── The data ──

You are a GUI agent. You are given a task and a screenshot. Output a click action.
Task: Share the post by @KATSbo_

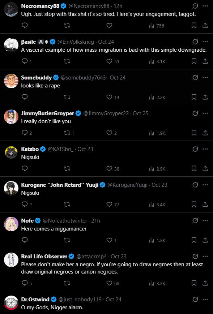205,168
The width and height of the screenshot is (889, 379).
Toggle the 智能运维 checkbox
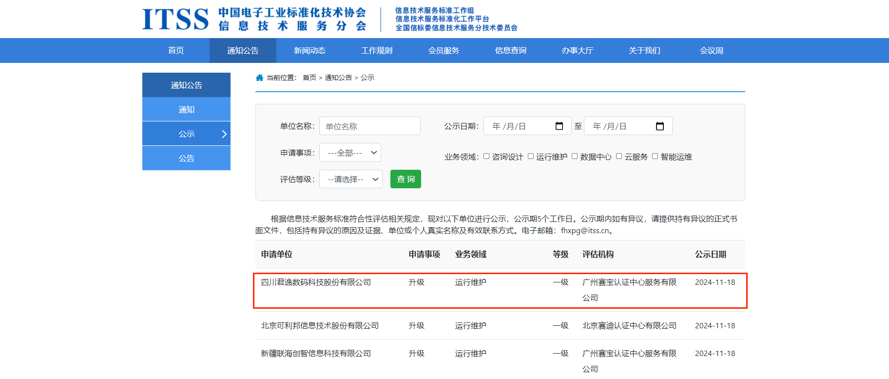click(x=655, y=156)
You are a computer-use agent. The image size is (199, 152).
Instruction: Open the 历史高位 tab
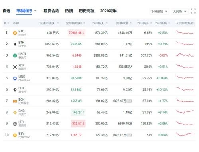pos(87,11)
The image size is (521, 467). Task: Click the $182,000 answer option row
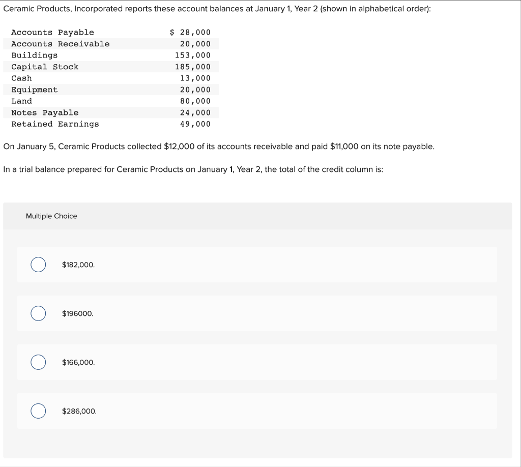pyautogui.click(x=257, y=265)
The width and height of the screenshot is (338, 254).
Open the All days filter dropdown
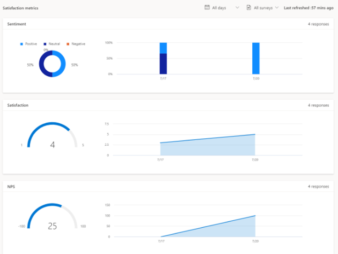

───

What is needed
Each line in the entries above that includes the string "agent" should be extracted.

Written response
You are a GUI agent. You are given a task and a screenshot. Output a click action.
You are a computer-use agent. The image size is (199, 152).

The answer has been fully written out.